Your goal
Each entry below must be given again word for word, with no pictures.

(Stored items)
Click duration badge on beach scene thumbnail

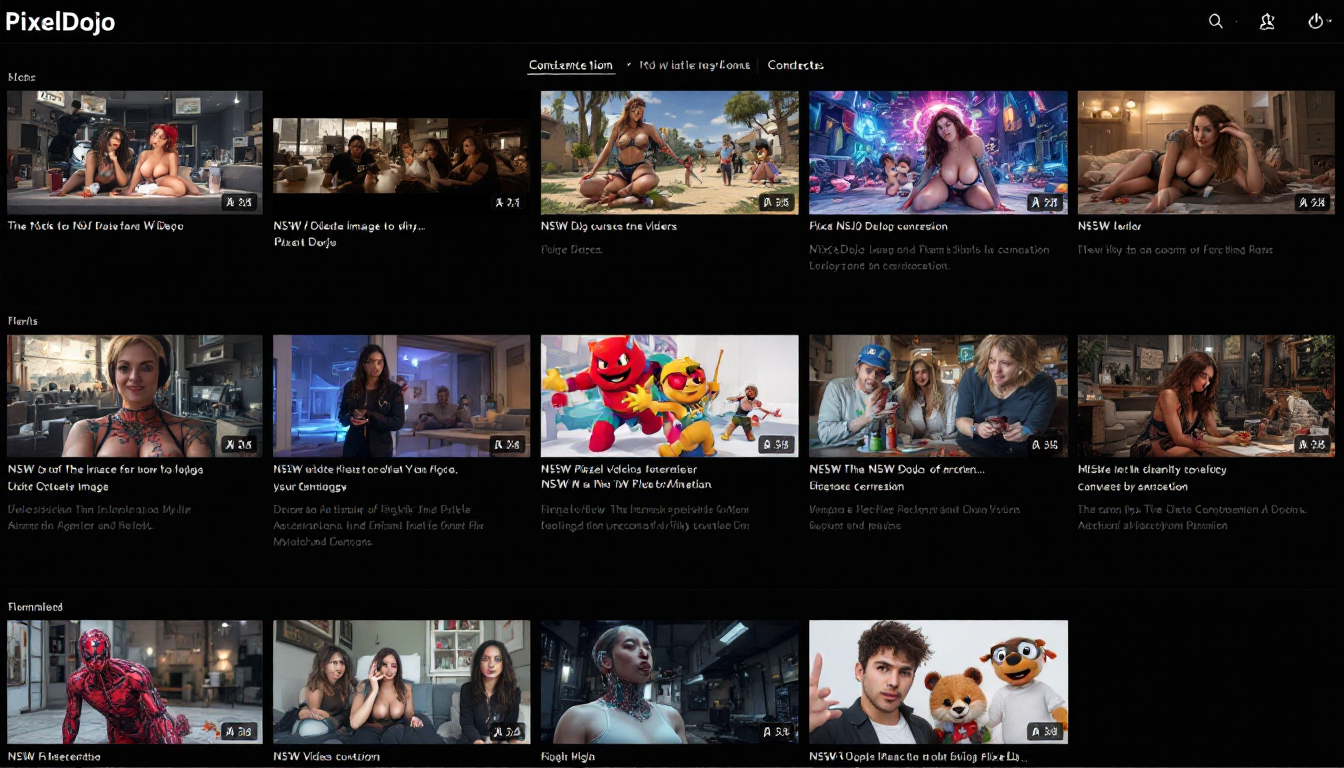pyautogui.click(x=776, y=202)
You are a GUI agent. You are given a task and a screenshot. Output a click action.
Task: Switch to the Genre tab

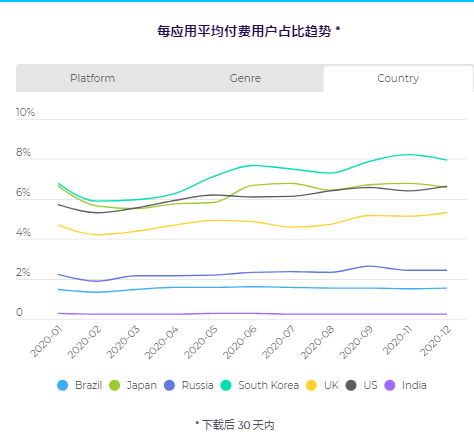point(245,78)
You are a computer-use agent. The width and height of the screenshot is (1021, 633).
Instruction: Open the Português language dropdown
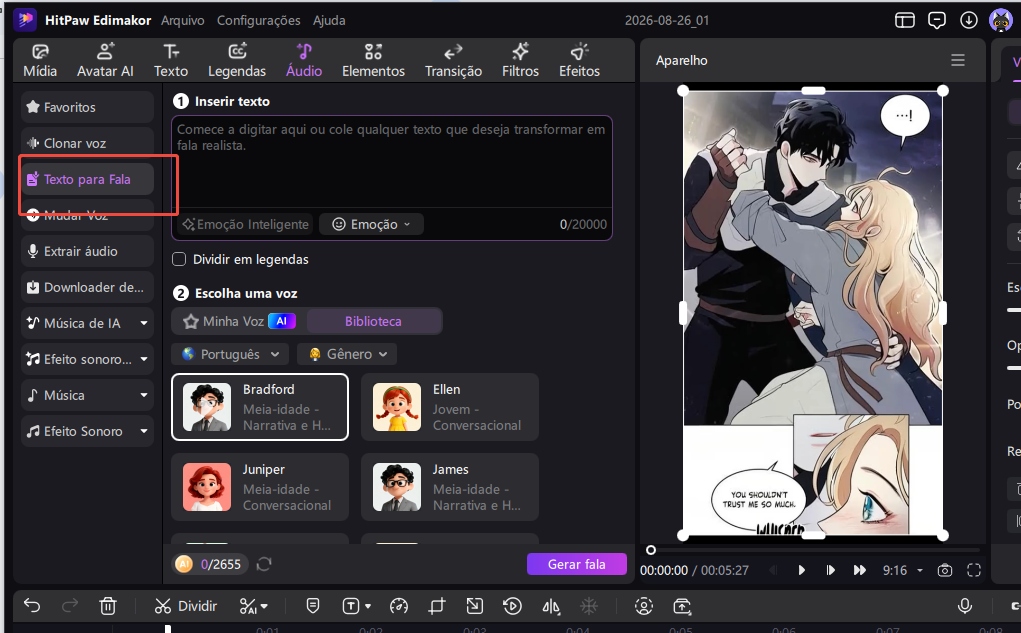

Written reply
Click duration badge on beach scene thumbnail

pyautogui.click(x=776, y=202)
You are a GUI agent. You are given a task and a screenshot. Output a click action.
Task: Switch to the Genre tab

point(245,78)
You are a computer-use agent. The width and height of the screenshot is (1021, 633).
Instruction: Open the Português language dropdown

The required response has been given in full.